A trama é atual ao colocar as inteligências artificiais no centro da discussão, principalmente ao abordar o perigo do fator humano na equação. Aquele que deseja dominar o hightech para o mal. A Entidade, como é tratada no filme, é extremamente poderosa e pode prever situações, antecipar "jogadas", emular as personalidades de quem lhe interessa, enfim, é o nêmesis perfeito. Se cair em mãos erradas então...É aquele enredo moderno, mas que não deixa de prestar reverência ao clássico. Seja através de menções visuais ou rimas expressivas com relação aos outros episódios da saga: está tudo lá para quem conseguir captar.

Entretanto, é na ação que o filme brilha. Aliada ao carisma de seu protagonista, que sabe a importância dele próprio fazer acontecer as cenas, as sequências de perseguição são simplesmente insanas! As melhores da saga, até agora. A porradaria é caprichada, as coreografias são inventivas e o uso de um CGI/efeitos visuais orgânicos auxiliam à imersão. O cineasta Christopher McQuarrie, definitivamente, sabe o que está fazendo. Desde o episódio 5, por sinal.

Não menos fantástica, a adição de Hayley Atwell (Grace) ao elenco, além de reoxigenar o plantel, oferece camadas de mistério e charme. Muito charme! A atriz tem carisma suficiente para fazer com que nos importemos com a sua jornada. Ao oferecer um timing de humor sarcástico, a personagem divide “o fardo do alívio” cômico com Simon Pegg. É um misto de Lara Croft com Indy e pitadas de Uncharted (observe as cores sempre em tom marrom de seu figurino, aquela paleta cor de terra típica de aventureiros).

Aliás, por falar em quebrar situações de alta tensão, drama ou suspense com piadas/gags, Ethan Hunt, desde “Rogue Nation” (Nação Secreta//Ep.5), vem brincando com o absurdo numa quase metalinguagem. Ele faz caras e bocas quando se vê em circunstâncias surreais, como se dissesse: “como é que eu fiz isso?!”. Gosto do Tom bem humorado que Cruise empresta ao seu herói. Na verdade, isso é entender o ilógico e se divertir junto com a gente. Cerrar a cara e tratar tudo com seriedade seria dar um “tiro no pé”. Dominic (cof cof) Toretto.

Mas nem tudo são flores, o Gabriel de Esai Morales destoa por ser um arquétipo bem previsível. Infelizmente, o vilão usa frases e trejeitos esperados pelas convenções do gênero. Parece overacting em alguns momentos e me tirou um pouco da tensão proposta. Longe de estar à altura do antagonista vivido por Henry Cavill em “Efeito Fallout”.
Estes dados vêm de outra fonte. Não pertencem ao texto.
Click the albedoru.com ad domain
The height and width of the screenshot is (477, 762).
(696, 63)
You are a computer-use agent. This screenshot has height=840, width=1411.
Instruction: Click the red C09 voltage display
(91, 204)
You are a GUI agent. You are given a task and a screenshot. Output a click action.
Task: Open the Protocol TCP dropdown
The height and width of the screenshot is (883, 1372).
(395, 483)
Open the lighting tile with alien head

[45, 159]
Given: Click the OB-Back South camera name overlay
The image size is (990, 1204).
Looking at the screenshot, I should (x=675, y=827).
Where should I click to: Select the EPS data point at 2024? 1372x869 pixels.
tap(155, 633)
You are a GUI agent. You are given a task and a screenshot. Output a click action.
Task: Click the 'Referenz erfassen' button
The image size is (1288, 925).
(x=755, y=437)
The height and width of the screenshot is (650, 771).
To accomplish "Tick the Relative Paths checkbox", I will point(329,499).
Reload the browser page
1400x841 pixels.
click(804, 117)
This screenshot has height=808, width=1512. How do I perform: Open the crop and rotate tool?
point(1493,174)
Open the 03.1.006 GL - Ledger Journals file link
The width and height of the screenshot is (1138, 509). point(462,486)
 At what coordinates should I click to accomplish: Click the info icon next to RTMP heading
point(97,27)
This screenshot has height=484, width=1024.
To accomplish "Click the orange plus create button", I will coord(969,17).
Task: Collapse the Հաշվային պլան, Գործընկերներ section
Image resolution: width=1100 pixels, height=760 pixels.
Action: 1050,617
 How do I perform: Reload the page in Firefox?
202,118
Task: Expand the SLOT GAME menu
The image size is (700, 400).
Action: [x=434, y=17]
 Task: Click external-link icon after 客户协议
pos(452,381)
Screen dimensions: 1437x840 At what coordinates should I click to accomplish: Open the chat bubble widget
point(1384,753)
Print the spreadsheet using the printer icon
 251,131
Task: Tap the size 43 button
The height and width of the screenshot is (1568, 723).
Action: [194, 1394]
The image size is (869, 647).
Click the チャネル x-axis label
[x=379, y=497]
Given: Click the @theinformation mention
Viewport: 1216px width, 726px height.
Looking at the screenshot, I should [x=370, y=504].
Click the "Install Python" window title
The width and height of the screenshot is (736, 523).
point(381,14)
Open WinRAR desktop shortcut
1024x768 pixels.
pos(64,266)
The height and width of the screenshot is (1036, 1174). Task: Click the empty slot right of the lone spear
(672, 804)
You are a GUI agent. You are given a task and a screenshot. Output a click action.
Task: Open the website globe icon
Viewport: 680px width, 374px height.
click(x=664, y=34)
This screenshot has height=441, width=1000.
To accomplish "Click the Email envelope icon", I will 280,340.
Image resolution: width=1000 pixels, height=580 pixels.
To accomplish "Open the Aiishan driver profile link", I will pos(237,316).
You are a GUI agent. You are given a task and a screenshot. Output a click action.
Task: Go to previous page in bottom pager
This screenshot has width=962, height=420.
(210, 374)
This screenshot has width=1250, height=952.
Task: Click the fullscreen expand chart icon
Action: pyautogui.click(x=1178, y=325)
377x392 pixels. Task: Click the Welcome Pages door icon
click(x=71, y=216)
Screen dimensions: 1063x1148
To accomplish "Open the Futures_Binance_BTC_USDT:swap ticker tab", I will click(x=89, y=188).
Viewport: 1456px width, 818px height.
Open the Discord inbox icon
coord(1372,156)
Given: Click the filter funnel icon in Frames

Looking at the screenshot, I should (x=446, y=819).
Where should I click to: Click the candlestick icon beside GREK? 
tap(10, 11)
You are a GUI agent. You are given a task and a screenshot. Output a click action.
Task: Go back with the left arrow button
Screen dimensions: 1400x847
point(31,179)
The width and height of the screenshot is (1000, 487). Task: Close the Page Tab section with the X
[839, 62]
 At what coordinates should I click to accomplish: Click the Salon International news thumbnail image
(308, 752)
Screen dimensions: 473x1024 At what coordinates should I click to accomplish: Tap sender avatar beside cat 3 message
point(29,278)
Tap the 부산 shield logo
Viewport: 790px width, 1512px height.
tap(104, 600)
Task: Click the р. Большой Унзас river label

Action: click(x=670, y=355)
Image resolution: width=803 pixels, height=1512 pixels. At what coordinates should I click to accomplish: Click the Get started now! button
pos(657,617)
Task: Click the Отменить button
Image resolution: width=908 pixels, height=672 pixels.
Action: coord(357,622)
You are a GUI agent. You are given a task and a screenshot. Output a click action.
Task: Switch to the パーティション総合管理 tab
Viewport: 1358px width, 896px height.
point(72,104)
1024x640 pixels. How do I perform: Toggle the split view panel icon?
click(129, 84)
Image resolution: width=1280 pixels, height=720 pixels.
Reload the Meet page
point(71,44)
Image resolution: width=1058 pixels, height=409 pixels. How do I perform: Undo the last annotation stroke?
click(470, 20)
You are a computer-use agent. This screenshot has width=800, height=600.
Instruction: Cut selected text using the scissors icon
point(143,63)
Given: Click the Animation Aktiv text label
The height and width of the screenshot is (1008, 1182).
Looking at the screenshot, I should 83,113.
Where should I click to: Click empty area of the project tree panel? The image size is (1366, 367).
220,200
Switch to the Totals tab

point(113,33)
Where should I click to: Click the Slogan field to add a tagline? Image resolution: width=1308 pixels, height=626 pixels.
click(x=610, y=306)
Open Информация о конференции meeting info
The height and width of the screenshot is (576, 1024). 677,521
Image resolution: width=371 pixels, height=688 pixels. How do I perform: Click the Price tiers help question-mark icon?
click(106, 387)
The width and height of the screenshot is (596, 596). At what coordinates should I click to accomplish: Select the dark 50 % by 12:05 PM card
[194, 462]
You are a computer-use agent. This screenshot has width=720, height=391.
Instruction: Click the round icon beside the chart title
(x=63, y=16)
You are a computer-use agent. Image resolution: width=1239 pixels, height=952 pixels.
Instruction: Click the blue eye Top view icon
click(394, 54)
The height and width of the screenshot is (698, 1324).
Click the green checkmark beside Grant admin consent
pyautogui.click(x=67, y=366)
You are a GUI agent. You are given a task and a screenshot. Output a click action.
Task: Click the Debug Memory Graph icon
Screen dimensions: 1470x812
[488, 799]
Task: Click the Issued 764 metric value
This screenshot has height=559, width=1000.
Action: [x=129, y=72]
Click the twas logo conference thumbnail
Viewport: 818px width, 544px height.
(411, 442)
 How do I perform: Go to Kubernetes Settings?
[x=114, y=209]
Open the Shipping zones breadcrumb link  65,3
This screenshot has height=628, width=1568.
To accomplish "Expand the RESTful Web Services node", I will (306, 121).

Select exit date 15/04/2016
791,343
Tecnicamente primoroso, o longa é lindamente fotografado por Fraser Taggart. Os planos ajudam o espectador a se situar na geografia da cena. E isso sempre é necessário nos filmes da saga, ou melhor, do gênero. O diretor de fotografia posiciona as câmeras nos melhores e mais insólitos ângulos, seja nos planos abertos ou fechados. É como se nos colocasse lá dentro e algumas vezes nos tirasse para enxergar de fora, por cima. Nos fazendo entender melhor o que está acontecendo. Tanto é que no take da escadaria em Roma, ele faz exatamente isso: sai da câmera grudada no carro para dar um “zoom out” e nos mostrar, lá do alto, em qual contexto a ação está inserida. Sensacional! Sem esquecer as nuances de orquestra clássica que a famosa música-tema do compositor argentino Lalo Schifrin ganhou aqui. De arrepiar!

E que venha o “Acerto de Contas - Parte 2”, porque impossível mesmo é não gostar dessa franquia.